Question

Sand is pouring from a pipe at the rate of 12 cm^3 /s. The falling sand forms a cone on the ground in such a way that the height of the cone is always one-sixth of the radius of the base. How fast is the height of the sand cone increasing when the height is 4 cm?

Answer 1

Let r is the radius , h is height , V is the volume of cone.
Given, h = r/6 => r = 6h
and dV/dt =12cm³/s -------(1)
h = 4cm ------(2)
now, volume of cone , V = 1/3 πr²h
V = 1/3 × π(6h)²h
V = 1/3 × π × 36h³ = 12πh³
V = 12πh³
now, differentiate it with respect to time t,
dV/dt = 36πh².dh/dt
12 = 36π(4)² × dh/dt
12 = 36π × 16 × dh/dt
1 = 3π × 16 × dh/dt
1/48π = dh/dt
hence, dh/dt = 1/(48π) cm/s

Therefore, the height of the sand cone increasing when the height is 4 cm is 1/(48π) cm/s

Answer 2

HELLO DEAR,
At any instant t, let r be the radius, h the height and V the volume of the cone.

========================================

* **Work required**
Continue the sand cone thread from its last line, completing the second answer's solution.

* **Dataset content**
========================================

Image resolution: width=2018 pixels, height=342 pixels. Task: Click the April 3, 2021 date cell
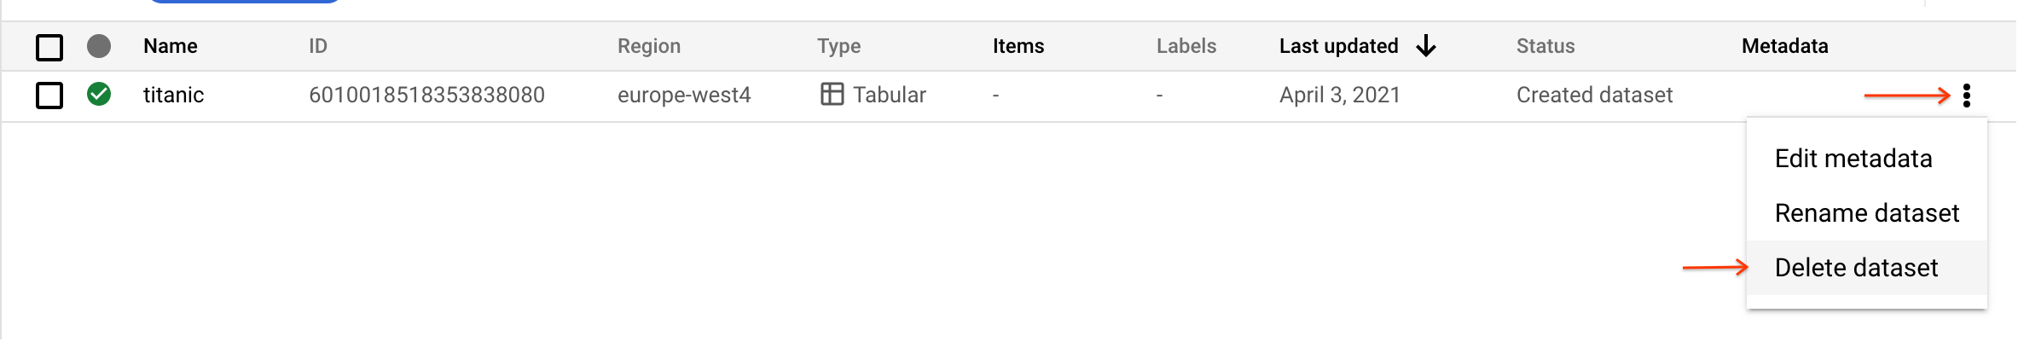tap(1339, 95)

========================================

* **Task result**
then , h = r/6
r = 6h.

therefore, V = 1/3πr²h = 1/3π(6h)²h.
V = 12πh³.
now, dV/dt = DV/dh × dh/dt

12 = d(12πh³)/dh × dh/dt

12 = 36πh² × dh/dt

dh/dt = 1/(3πh²)

$\bold{\frac{dh}{dt}_{h = 4cm} = \frac{1}{3*\pi *4*4}cm/sec}$

$\bold{\frac{1}{48\pi}}$cm/sec.

HENCE, the rate of increase of the height of the sand cond at the instant whene h = 4cm is $\bold{\frac{1}{48\pi}}$cm/sec..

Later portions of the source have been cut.